Monarch has multiple traps for capturing the correct information from your data, in this post we look at the Floating Trap.

Rapidminer Monarch is the go-to software solution for any data scientist, engineer, or other user aiming to acquire and structure data from a wide range of input sources, such as PDFs, text reports, spreadsheets, databases, and much more. One of the many mechanisms that empowers Monarch to succeed where other tools fail is the concept of trapping. In Rapidminer Monarch, there are three main types of traps: Standard, Floating, and Regex.

Fig 1. Rapidminer Monarch Trapping setup screen.

 

Standard Traps are typically the starting point for most users, as they work great when your data lands in a predictable position on every line. Regex Traps are on the other end of the spectrum, and they offer the most flexibility. However, these trap templates require users to have some knowledge of regular expression.
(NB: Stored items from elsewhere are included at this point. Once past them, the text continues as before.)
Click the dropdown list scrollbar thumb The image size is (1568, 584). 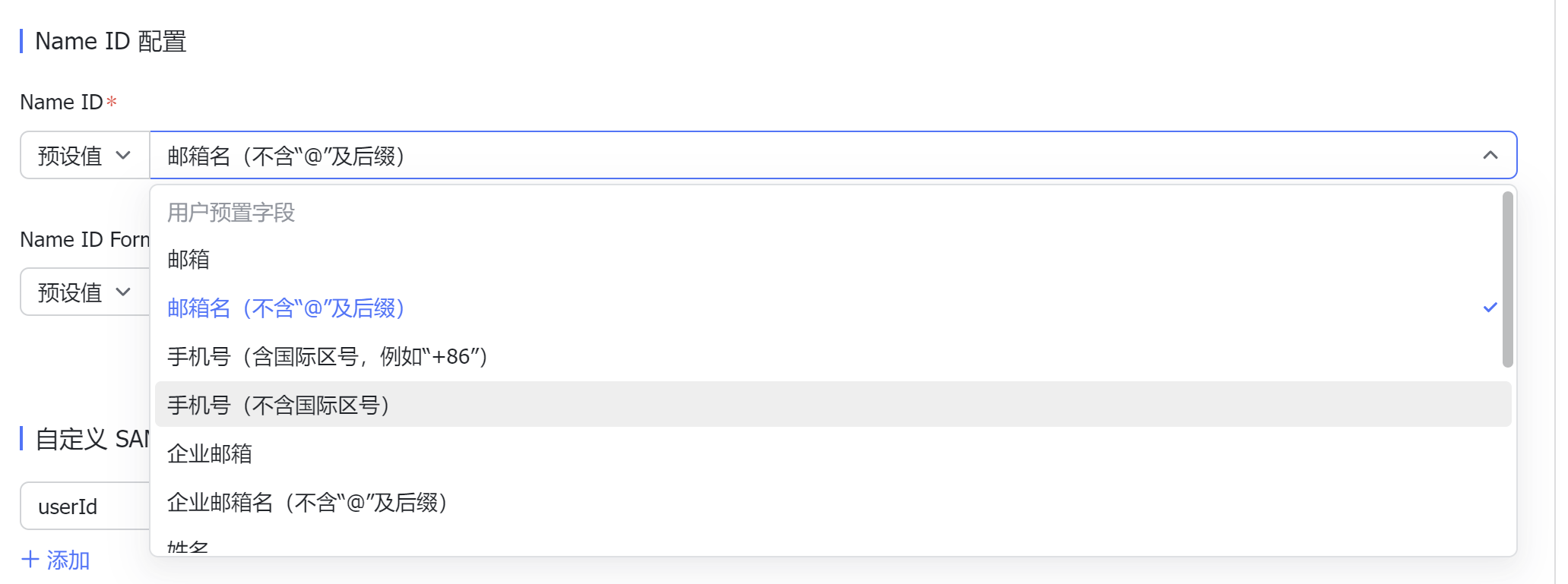point(1507,279)
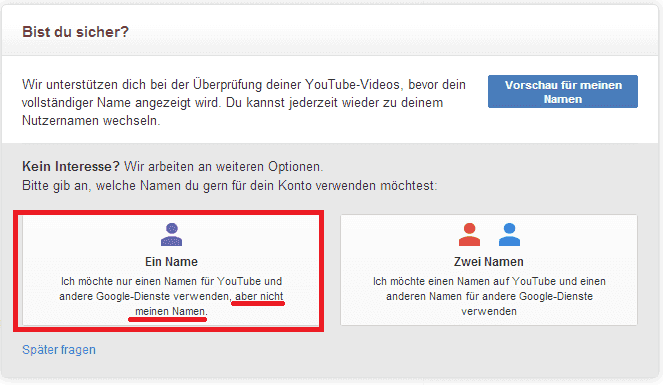
Task: Click the 'Wir arbeiten an weiteren Optionen' sentence
Action: point(224,167)
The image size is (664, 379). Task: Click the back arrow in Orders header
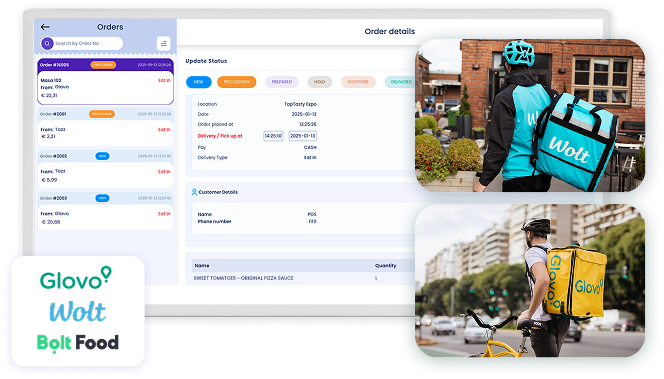tap(45, 27)
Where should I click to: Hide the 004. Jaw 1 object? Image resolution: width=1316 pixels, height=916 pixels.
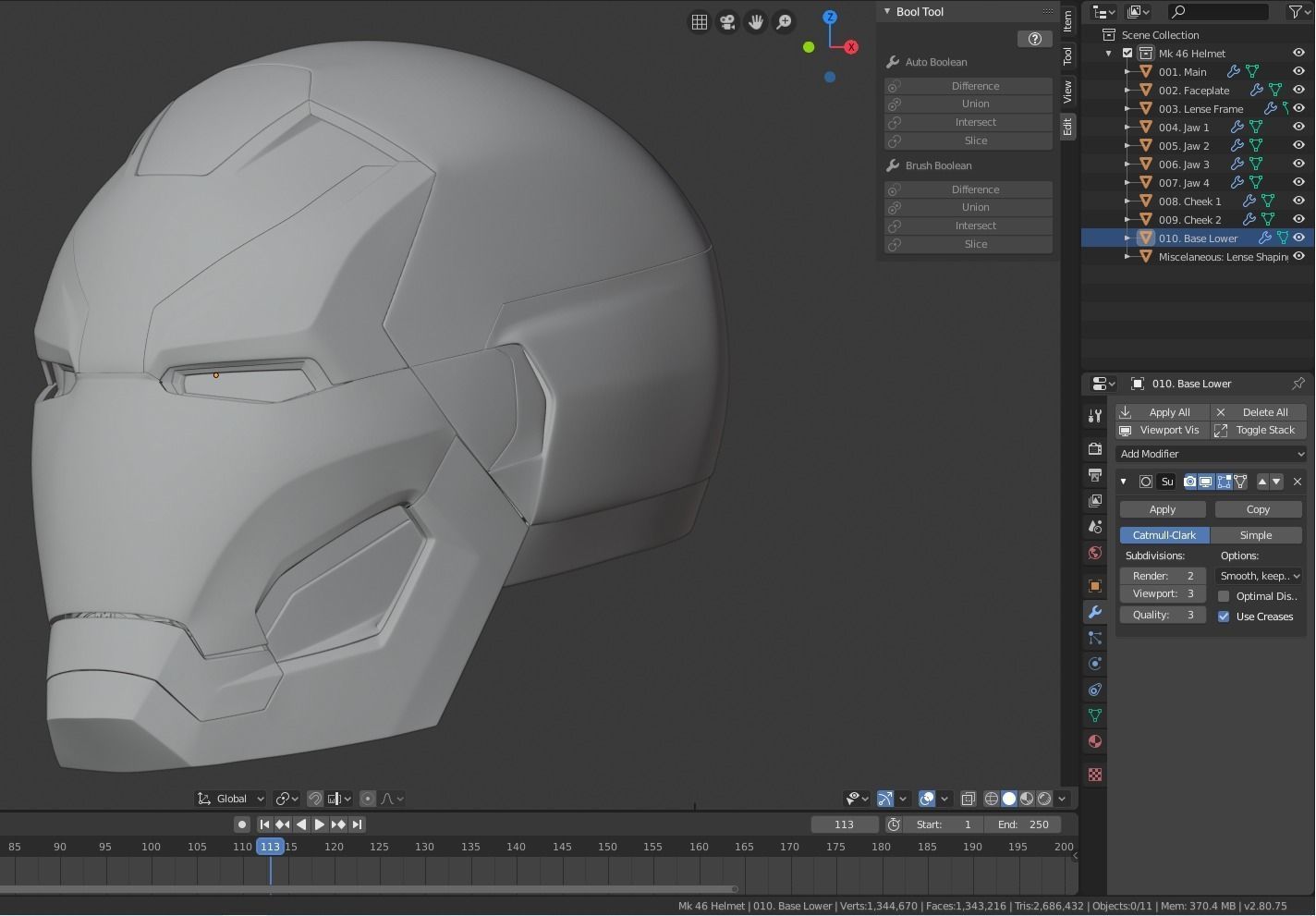click(1298, 128)

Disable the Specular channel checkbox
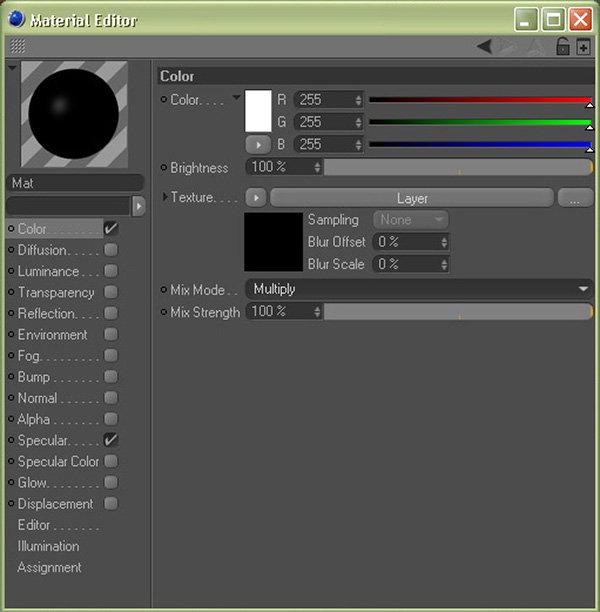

Floating Traps are somewhere in the middle of these two on the scale of complexity. In this blog, we will take a deep dive into Floating Traps: what they are, when to use them, and how to set them up effectively.

 

What are Floating Traps?

Before defining Floating Traps, let’s first look at Standard Traps for comparison. When you create a Standard Trap in Rapidminer Monarch, you are essentially telling the software two things:

  • Which line(s) to look at, based on a defined pattern of characters
  • Exactly where on that line the data begins, based on its indentation or vertical alignment

This is a great approach when your data source is consistent; for example, a fixed-width report where Employee Names always starts at the same column locations, such as the one seen in Figure 2 below, would be a prime use for a Standard Trap.

Fig 2. Standard Trap example.

 

It becomes more difficult to use this approach when the data you want does not always start at the same column position. This could be due to a variety of factors in the formatting, such as differing amounts of whitespace or leading characters before the actual data or field of interest. This is where Floating Traps become useful, as they remove the requirement for a fixed starting column. Instead, this trap type anchors itself to a specific string of preceding text. In other words, rather than saying “the data starts at column 25,” a Floating Trap says, “the data starts immediately after this specific piece of text, regardless of its vertical positioning.”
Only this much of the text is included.